Celebrar a morte - dizem os teólogos - é celebrar um encontro, o encontro pelo qual ansiamos por toda a vida. Encontro com Deus, nosso Criador e Senhor. Assim sendo, não consegui entender essas multidões chorando junto ao Vaticano e em todas as capitais do mundo, rezando pela recuperação de Sua Santidade João Paulo II. Já quase moribundo, o coitado tentava falar às multidões, quando mal conseguia respirar. Em seu esforço desesperado para emitir algum som - desesperado e inútil, pois sua garganta perfurada por uma cânula não mais o obedecia - sua boca parecia a de um peixe estertorando fora d'água. Sua miséria física era tal, que as autoridades vaticanas pediram aos fotógrafos evitar closes de seu rosto enrijecido pela enfermidade. Orar para que permanecesse é, a meu ver, demonstração de insólita crueldade. Pois nenhum leigo ignora que, se vivo permanecesse, o papa estaria reduzido a um estado vegetal.

Com seu fascínio pelas multidões, João Paulo promoveu um show midiático, com o exibicionismo de sua morte. A morte é algo pessoal, um momento privado, que o Papa insistiu em tornar obscenamente público. Se orassem para que o homem partisse, eu entenderia. Para que se libertasse desse sofrimento insano que se abate sobre sua carcaça mortal. Sacerdote de tão santos propósitos, certamente será recebido com todas as honrarias pelo deus do qual é vice. Se até o Deus encarnado morreu, porque não morreria seu lugar-tenente?

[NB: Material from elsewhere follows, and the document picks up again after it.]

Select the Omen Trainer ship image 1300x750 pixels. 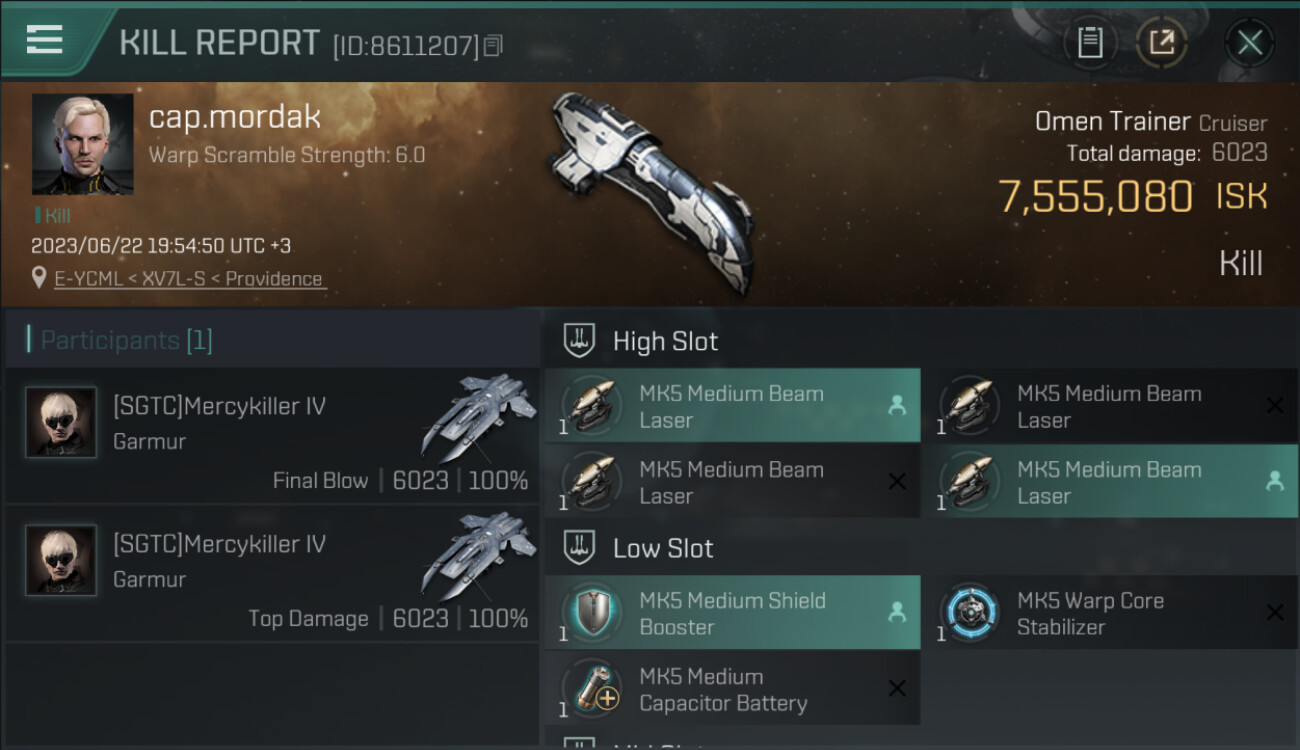pyautogui.click(x=654, y=188)
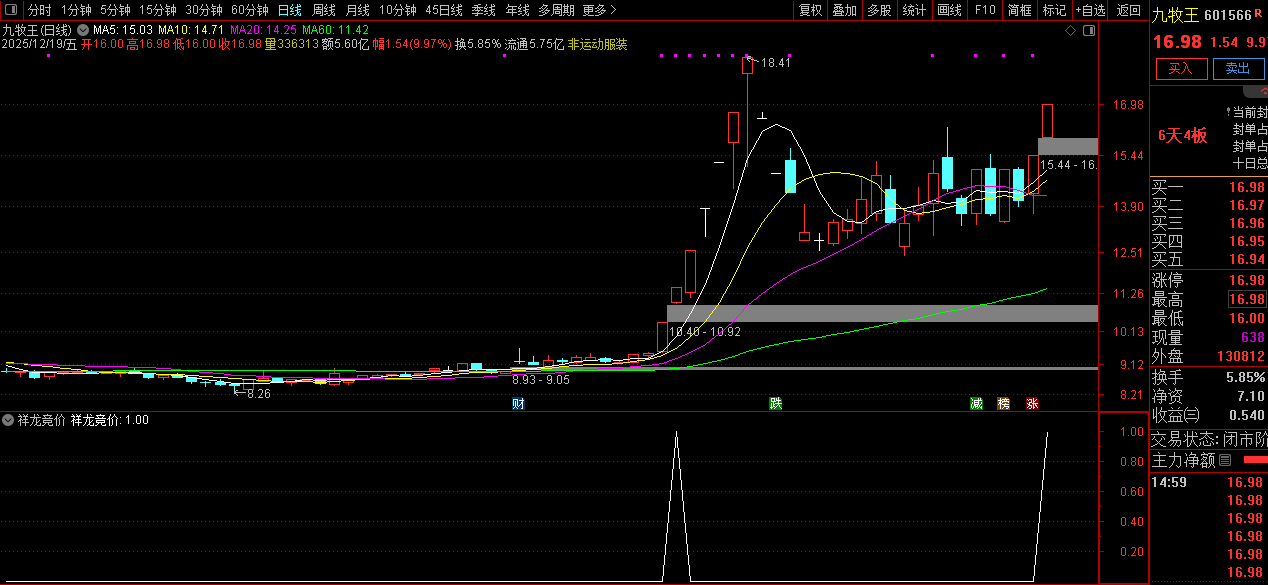Viewport: 1268px width, 585px height.
Task: Open the F10 company info
Action: pos(985,10)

"Onde está, ó morte, a tua vitória? Onde está, ó morte, o teu aguilhão?" - pergunta-se Paulo em sua Iª Epístola aos Coríntios. Não se fazem mais Paulos como antigamente. Quando a televisão nos mostra multidões choramingando a morte de Sua Santidade, vemos que ninguém mais se deixa enrolar pela fanfarronice de Paulo. Quando um católico reza para que um moribundo não morra é porque não deposita muita confiança nessas promessas do Além.

Continua o apóstolo: "Quando este corpo corruptível se tiver revestido de incorruptibilidade e este corpo mortal se tiver revestido de imortalidade, então cumprir-se-á a palavra da Escritura: A morte foi tragada pela vitória". Se assim fosse, a morte de João Paulo seria motivo de júbilo. Mas o pranto dos crentes atesta a vitória incontestável da morte.

Confesso que acho muita graça na atitude destes senhores que crêem ser a morte um encontro com o Eterno, mas na hora do Jesus-está-chamando recorrem a medicinas de ponta. "Não se deve ser mais apressado do que Deus", dizia Paneloux. Mas tampouco me parece que um cristão deva opor-se aos desígnios divinos. A menos que queiram impor a João Paulo a agonia que foi imposta a outros valiosos instrumentos de Estado, como Francisco Franco e o marechal Tito. Era preciso mantê-los vivos enquanto não se decidia quem seriam seus sucessores. E foram sendo esquartejados aos poucos, pelo encarniçamento médico.

"Ele já vê e toca o Senhor", disse ontem o cardeal Camilo Ruini. Rejubilai-vos, caríssimos. Alegrai-vos como me alegrei, quando o rosto de minha Baixinha querida pendeu para o lado, a vida abandonou seu corpo que tanto sofria e ela rumou serenamente ao Grande Nada.

Quanto a vós, católicos, o Todo-Poderoso assim o quis. Que mais não seja, mais alguns dias e tereis outro para chorar.